Bu sene başında ilk defa, o davranış kalıbımın ardında yatan acıyı olanca açıklığı ile, görmek nasib oldu. “Nasib oldu” diyorum çünkü, bunca iç çalışmaya rağmen, ben gösterdiğimiz çabanın dönüşümde belirleyici unsur olmadığına inanıyorum. Biz ancak ne kadar ve nasıl çaba gösterebileceğimizi seçebiliyoruz. Çaba sarf etmeyen dönüşemiyor. Ancak dönüşüm, değişim, salt çaba sarf etmekle de gelmiyor.

“Her arayan bulamaz ancak bulanlar yalnızca arayanlardır.”

Dönüşümün doğası tam da böyle, paradoks gibi görünen bir sır içeriyor.

Acıma yakından bakmak, o dönem beni oldukça sarsmıştı. “Ben” dediğime artık “ben” diyemez hale gelmiştim… İçimde birşeyler yerinden oynamış, sanki “merkezim” kaymıştı. Diğer yandan hayat devam ediyordu… Ben “yeni merkezimle” çok daha temkinli, daha farklı, daha acımı gören bilen bir yerden seçimler yapmaya gayret ediyordum. Diğer yandan bu yüzleşmeler çok enerji de alabiliyordu… Birçok şeyi yapacak az enerji buluyordum o dönem içimde. Her şeyi ağırdan alıyor, kendime anlayış gösteriyordum…

O süreçte bence içine girdiğim dönüşüm sürecini tetikleyen en etkili unsur, acıyı hissetmeye izin vermemdi. İnsanın acısına şöyle bir bakması yetmiyordu. Onu hissetmeye izin vermesi gerekiyordu…

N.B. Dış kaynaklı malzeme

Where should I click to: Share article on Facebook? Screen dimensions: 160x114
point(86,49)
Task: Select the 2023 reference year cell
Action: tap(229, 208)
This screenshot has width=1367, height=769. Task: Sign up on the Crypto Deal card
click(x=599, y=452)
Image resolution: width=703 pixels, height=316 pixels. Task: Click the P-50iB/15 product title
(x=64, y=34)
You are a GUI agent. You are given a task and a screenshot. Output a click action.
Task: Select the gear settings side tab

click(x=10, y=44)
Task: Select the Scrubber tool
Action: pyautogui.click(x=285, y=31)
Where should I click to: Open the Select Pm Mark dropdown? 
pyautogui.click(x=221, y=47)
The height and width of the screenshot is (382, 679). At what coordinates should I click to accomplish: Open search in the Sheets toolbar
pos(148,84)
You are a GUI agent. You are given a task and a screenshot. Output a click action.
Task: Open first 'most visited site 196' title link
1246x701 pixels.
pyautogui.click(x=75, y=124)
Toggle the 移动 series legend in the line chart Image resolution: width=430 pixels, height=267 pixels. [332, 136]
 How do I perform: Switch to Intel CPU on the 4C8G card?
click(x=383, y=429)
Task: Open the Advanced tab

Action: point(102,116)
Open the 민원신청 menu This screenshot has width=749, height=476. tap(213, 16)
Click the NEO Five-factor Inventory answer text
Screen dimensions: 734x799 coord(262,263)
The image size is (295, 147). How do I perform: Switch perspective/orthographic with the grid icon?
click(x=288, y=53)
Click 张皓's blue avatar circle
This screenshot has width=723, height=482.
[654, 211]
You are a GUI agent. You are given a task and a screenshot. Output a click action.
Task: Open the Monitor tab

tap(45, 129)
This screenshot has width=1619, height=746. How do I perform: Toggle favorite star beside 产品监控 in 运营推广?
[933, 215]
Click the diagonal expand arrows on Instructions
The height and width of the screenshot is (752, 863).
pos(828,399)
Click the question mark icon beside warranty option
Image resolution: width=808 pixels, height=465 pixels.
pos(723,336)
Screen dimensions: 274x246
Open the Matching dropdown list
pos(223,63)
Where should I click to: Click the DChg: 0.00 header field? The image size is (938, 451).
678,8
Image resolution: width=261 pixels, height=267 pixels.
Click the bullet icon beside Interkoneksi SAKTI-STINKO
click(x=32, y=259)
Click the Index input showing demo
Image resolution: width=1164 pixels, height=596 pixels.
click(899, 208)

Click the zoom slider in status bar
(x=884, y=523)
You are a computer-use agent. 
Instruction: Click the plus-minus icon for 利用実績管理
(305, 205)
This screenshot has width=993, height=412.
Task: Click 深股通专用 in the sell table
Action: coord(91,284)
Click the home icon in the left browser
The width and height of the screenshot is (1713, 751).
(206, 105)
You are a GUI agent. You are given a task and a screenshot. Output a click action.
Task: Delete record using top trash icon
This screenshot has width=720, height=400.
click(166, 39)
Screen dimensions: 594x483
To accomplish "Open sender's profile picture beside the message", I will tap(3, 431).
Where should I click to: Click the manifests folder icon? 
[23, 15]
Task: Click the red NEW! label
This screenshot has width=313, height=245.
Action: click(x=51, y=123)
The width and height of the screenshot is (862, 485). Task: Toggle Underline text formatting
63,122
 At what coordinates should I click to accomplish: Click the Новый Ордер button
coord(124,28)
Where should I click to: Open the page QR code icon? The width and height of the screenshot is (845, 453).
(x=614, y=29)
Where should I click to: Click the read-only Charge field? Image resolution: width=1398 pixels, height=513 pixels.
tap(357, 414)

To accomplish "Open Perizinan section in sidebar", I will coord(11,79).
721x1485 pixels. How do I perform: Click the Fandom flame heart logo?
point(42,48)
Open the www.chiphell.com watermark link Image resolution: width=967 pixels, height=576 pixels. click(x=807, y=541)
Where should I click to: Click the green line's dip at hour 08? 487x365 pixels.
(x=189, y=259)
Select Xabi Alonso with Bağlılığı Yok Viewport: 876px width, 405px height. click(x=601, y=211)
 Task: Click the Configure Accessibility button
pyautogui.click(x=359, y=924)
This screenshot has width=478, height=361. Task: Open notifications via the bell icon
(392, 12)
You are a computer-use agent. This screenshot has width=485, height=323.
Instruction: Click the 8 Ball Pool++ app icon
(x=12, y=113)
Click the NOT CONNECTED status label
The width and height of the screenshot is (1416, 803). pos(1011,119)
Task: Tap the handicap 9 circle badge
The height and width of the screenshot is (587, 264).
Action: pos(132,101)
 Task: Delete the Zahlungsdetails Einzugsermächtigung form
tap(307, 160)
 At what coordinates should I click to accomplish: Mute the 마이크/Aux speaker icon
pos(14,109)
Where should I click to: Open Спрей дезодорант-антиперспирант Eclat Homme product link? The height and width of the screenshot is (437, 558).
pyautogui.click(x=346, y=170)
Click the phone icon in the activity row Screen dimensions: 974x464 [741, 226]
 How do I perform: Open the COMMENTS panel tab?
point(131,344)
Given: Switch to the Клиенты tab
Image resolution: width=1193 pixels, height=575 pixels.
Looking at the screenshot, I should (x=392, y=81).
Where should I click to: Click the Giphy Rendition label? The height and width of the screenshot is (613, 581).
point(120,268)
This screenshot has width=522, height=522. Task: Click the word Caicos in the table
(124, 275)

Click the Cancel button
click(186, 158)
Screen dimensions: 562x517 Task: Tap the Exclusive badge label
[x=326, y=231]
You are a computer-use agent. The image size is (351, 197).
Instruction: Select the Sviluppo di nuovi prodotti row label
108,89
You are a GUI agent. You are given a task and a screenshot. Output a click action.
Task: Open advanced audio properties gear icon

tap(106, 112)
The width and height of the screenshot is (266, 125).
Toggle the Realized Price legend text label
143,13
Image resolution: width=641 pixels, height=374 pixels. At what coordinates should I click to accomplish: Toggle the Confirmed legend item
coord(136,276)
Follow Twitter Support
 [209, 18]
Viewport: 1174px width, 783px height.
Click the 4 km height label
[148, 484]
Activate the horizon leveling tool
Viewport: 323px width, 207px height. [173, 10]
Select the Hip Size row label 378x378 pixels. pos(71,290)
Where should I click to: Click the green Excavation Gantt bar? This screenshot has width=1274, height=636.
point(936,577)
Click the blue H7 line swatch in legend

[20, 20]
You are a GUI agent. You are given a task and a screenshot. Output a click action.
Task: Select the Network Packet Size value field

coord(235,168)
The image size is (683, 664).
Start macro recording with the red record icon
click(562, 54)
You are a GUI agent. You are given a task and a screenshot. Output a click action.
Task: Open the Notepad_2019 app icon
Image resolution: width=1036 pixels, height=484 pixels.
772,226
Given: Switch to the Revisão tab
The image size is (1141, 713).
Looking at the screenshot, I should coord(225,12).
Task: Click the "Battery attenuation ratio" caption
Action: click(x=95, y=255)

Halbuki hepimiz türlü yollarla acıyı hissetmemenin yollarını arıyorduk. Bunun için stratejiler geliştiriyorduk… Sistemimiz kendini korumak istiyordu. Ancak hakikaten tolere edebileceğimiz bir zamanda, yeterince güçlendiğimizi yeterince kaynağımızın olduğunu hissettiğimiz bir zamanda, onu hissetmeye izin vermenin tam bir sihirli değnek etkisi vardı. Bakınca zorlanacağımız bir parçamıza bakmak, iç çalışma yapmak, o yüzden biz güçlendikçe, daha çok kaynağımız oldukça daha çok mümkün oluyordu.

O dönem, ben “onu” hissetmeye izin verdikçe, hayatımda yaptığım bazı seçimler kendiliğinden ufak ufak da olsa değişmeye başlamıştı… Bir yandan yaşıyor, bir yandan da dönüşen kendime şahitlik ediyordum… Seçimlerim, ben hissetmeye izin verdikçe değişiyordu…

Dönüşüm süreçlerinde gösterdiğimiz en büyük çabanın daha çok acımıza bakmak, onunla kalabilmek için kaynak toplamak, kendimize şefkati geliştirmek yönünde olabileceğine inanıyorum.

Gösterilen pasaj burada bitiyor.